● Aufgabenstellung
Schreiben Sie den Text über Journalisten und Polizei bei Demonstrationen im Anschluss an seinen letzten Satz weiter.

● Dokumenttext
Bilger betonte jedoch, dass auch die Polizei das Problem erkannt habe und es immer häufiger sogenannte Sicherheitspunkte gebe, innerhalb derer Journalisten in Notlagen Schutz finden können. Dann aber ergebe sich oft das Problem, dass beispielsweise einige Demonstranten selbstgebastelte Presseausweise vorwiesen. "Je größer dieser ist, desto mehr Fake steckt dahinter", sagt sie.

Jürgen Renz hat als polizeilicher Beobachter schon viele Kundgebungen und Demonstrationen begleitet. Sein Wissen und seine Erfahrungen gibt er an der Hochschule für Baden-Württemberg weiter.

Seiner Ansicht nach gilt es, bei der Ausbildung junger Polizeibeamter mehr Wissen darüber zu vermitteln, was Medien angeht. Für Herbst, wenn wieder ein neuer Jahrgang zu Kommissarinnen und Kommissaren ausgebildet wird, versprach er: "Ich werde persönlich für mehr Medienkompetenz bei unseren Studierenden sorgen."

● Datenzeilen
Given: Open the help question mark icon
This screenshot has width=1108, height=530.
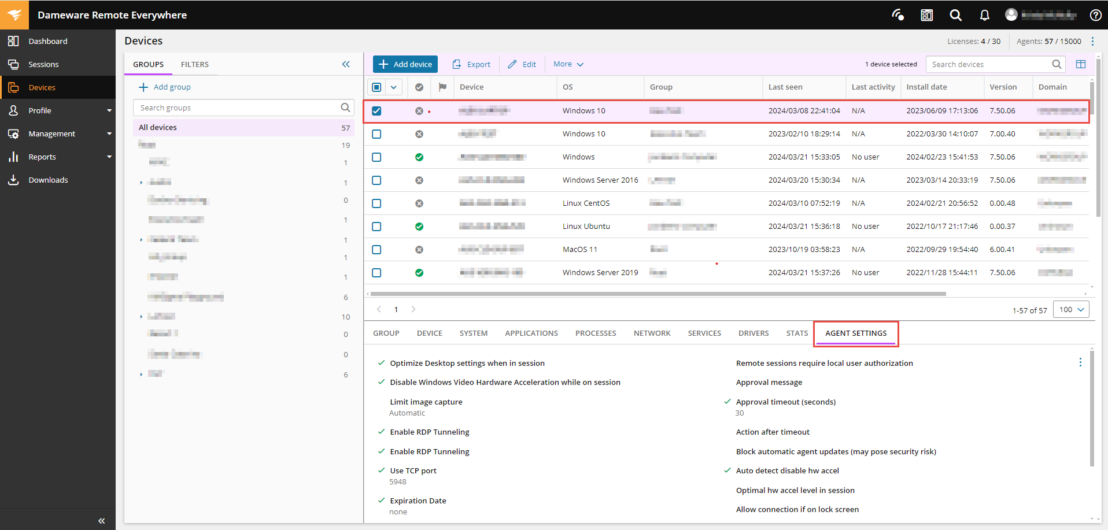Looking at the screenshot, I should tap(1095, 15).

--

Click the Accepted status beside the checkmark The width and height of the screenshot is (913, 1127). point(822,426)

● Schriftliche Antwort
Freiheit der Berichterstattung

Dabei gehe es auch um Fragen wie: Was ist eine verlässliche Informationsquelle? Wie kann man kritisch hinterfragen, woher eine Information stammt? Die "Generation Klick" sei häufig zwar schnell mit ihrer Beurteilung von Informationen, prüfe diese jedoch selten genau genug. Innerhalb der "Querdenken"-Bewegung habe sich vermutlich auch deshalb eine Gruppe herausgebildet, die schwierig und einfach gegen alles sei.

Ebenso sagte Renz, dass die Zusammenarbeit zwischen Medienschaffenden und der Polizei in Tumulten schwierig bleibe. Denn zu schützen gelte es gleichzeitig das Versammlungsrecht und die Demonstrationsfreiheit sowie die Freiheit der Berichterstattung.